The Tyrol: Fanzieutes da leva (Groedner-style Raised Doughnuts)

This is yet another of the fat-rich recipes that mountain peoples develop to make sure they get enough calories to burn in the frigid winter weather.

In the Tyrolean Alps, the preferred frying fat would have been lard rather than oil, which would have been too expensive to bring up from the lowlands -- and unnecessary, anyway, when pigs were the most popular and easily raised local meat. These doughnuts -- flat discs with a thin middle but no hole -- are a good way to make a little flour go a long way: also a plus when wheat flour is an expensive and limited resource. They fry up beautifully and are very good sprinkled with sugar. (Some local variants of the recipe call for fruit jam to be spooned into the depression in the middle of the doughnut after it's cooled, as in the image to the right.)

Fanzieutes da leva (the Ladin name of the doughnuts) are also known as vaschetta frite (in Italian) or kniekiechl (in German).

For the doughnuts:

  • 500 grams flour

  • 30 grams fresh yeast or a package of dry quick yeast
  • 3 egg yolks
  • 50 grams of butter, melted
  • Grated zest of a lemon
  • 250ml milk
  • Sufficient deep fat for frying (normal vegetable oil works fine, but if you feel like going whole hog and using lard, more power to you)
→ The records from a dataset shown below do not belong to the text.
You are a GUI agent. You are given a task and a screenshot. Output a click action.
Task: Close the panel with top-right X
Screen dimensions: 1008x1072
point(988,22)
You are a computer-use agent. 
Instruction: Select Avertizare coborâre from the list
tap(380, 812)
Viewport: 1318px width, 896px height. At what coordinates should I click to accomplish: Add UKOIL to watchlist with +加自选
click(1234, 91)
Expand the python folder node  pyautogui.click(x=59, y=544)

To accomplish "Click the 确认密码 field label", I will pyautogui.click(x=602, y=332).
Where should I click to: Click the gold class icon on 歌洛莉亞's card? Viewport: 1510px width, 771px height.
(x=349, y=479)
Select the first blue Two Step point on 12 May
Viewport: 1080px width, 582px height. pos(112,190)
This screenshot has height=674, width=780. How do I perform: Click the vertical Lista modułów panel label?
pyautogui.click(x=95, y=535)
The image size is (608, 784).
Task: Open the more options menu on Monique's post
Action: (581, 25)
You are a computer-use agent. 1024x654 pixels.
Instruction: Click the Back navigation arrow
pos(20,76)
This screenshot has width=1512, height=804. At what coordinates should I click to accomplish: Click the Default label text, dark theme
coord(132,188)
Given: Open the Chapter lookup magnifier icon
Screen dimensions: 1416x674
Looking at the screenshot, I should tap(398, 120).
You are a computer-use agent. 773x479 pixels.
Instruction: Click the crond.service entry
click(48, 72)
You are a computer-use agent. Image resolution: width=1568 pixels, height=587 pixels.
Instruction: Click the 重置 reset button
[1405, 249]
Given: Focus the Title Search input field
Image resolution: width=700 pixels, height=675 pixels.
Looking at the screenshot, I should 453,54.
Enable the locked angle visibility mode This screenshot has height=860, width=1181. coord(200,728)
Warm the milk to blood temperature and add to the yeast, allowing it to sit for 15 minutes, until the yeast starts to become active and begins bubbling.

Sift the flour into a bowl: make a well in the flour, add the yeast and milk mixture, cover with a little of the flour, and allow the yeast to develop further for half an hour or so, making a "sponge".

Then mix the sponge down. Add to this mixture the egg yolks, the butter, the lemon zest, and some more warmed milk, mixing everything very thoroughly. If necessary, add some more milk to make sure the dough is the right consistency. Cover and allow to rise.

Turn the dough out onto a floured board and knead quickly: then break off small same-sized pieces, round into balls, cover with a towel and allow to rise again. Heat the fat.

Flatten the dough balls, and with both hands pinch the centers to thin them out, turning each flattened piece to make sure that the depression is of an even thickness on all sides, and the outer edges of the doughnut bulge. (Don't make a hole, though.)

When the fat is hot, use a ladle or skimmer to lower the doughnuts into the hot fat. Fry them into they puff up nicely into a sort of "hat" shape. Remove them and drain on a paper towel.

Sprinkle with granulated or powdered sugar, as you prefer, and serve. Or allow to cool and spoon jam into the depression of each doughnut. Then sift a little powdered sugar over them and serve.